- **YOUR OBJECTIVE**: Since the data must remain as supplied, reproduce it word for word.
***** SUPPLIED INFORMATION *****
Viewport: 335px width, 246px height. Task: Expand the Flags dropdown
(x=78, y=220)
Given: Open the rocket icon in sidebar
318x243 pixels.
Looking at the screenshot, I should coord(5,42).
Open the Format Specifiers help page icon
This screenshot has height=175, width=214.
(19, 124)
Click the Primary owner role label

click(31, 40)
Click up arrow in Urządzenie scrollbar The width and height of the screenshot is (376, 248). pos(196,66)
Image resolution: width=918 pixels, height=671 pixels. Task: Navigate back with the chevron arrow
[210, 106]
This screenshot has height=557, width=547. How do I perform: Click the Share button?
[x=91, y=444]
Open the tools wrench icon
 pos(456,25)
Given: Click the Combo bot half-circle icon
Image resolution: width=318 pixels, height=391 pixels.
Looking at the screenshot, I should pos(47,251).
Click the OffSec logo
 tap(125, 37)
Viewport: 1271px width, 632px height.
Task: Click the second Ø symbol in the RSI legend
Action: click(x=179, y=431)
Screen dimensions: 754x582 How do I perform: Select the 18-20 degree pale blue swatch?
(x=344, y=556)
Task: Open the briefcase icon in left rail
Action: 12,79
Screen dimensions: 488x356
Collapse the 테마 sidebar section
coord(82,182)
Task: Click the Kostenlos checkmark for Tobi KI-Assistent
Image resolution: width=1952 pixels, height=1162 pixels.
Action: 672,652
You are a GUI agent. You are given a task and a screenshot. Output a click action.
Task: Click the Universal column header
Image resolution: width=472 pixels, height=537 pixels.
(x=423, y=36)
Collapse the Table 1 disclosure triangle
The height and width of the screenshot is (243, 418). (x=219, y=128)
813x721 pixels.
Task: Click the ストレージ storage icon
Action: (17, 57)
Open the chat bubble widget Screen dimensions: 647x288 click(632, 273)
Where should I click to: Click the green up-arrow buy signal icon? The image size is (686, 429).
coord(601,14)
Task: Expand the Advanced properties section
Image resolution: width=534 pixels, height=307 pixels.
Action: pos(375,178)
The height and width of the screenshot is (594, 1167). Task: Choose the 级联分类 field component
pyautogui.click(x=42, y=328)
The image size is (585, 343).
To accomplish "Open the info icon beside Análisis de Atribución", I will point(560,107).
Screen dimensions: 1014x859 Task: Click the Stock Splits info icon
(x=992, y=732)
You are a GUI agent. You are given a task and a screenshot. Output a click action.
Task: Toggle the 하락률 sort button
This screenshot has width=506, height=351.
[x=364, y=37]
*****
- **RESPONSE TO THE TASK**:
Viewport: 335px width, 246px height. Task: Expand the Flags dropdown
(x=78, y=220)
Given: Open the rocket icon in sidebar
318x243 pixels.
Looking at the screenshot, I should coord(5,42).
Open the Format Specifiers help page icon
This screenshot has height=175, width=214.
(19, 124)
Click the Primary owner role label

click(31, 40)
Click up arrow in Urządzenie scrollbar The width and height of the screenshot is (376, 248). pos(196,66)
Image resolution: width=918 pixels, height=671 pixels. Task: Navigate back with the chevron arrow
[210, 106]
This screenshot has height=557, width=547. How do I perform: Click the Share button?
[x=91, y=444]
Open the tools wrench icon
 pos(456,25)
Given: Click the Combo bot half-circle icon
Image resolution: width=318 pixels, height=391 pixels.
Looking at the screenshot, I should pos(47,251).
Click the OffSec logo
 tap(125, 37)
Viewport: 1271px width, 632px height.
Task: Click the second Ø symbol in the RSI legend
Action: click(x=179, y=431)
Screen dimensions: 754x582 How do I perform: Select the 18-20 degree pale blue swatch?
(x=344, y=556)
Task: Open the briefcase icon in left rail
Action: 12,79
Screen dimensions: 488x356
Collapse the 테마 sidebar section
coord(82,182)
Task: Click the Kostenlos checkmark for Tobi KI-Assistent
Image resolution: width=1952 pixels, height=1162 pixels.
Action: 672,652
You are a GUI agent. You are given a task and a screenshot. Output a click action.
Task: Click the Universal column header
Image resolution: width=472 pixels, height=537 pixels.
(x=423, y=36)
Collapse the Table 1 disclosure triangle
The height and width of the screenshot is (243, 418). (x=219, y=128)
813x721 pixels.
Task: Click the ストレージ storage icon
Action: (17, 57)
Open the chat bubble widget Screen dimensions: 647x288 click(632, 273)
Where should I click to: Click the green up-arrow buy signal icon? The image size is (686, 429).
coord(601,14)
Task: Expand the Advanced properties section
Image resolution: width=534 pixels, height=307 pixels.
Action: pos(375,178)
The height and width of the screenshot is (594, 1167). Task: Choose the 级联分类 field component
pyautogui.click(x=42, y=328)
The image size is (585, 343).
To accomplish "Open the info icon beside Análisis de Atribución", I will point(560,107).
Screen dimensions: 1014x859 Task: Click the Stock Splits info icon
(x=992, y=732)
You are a GUI agent. You are given a task and a screenshot. Output a click action.
Task: Toggle the 하락률 sort button
This screenshot has width=506, height=351.
[x=364, y=37]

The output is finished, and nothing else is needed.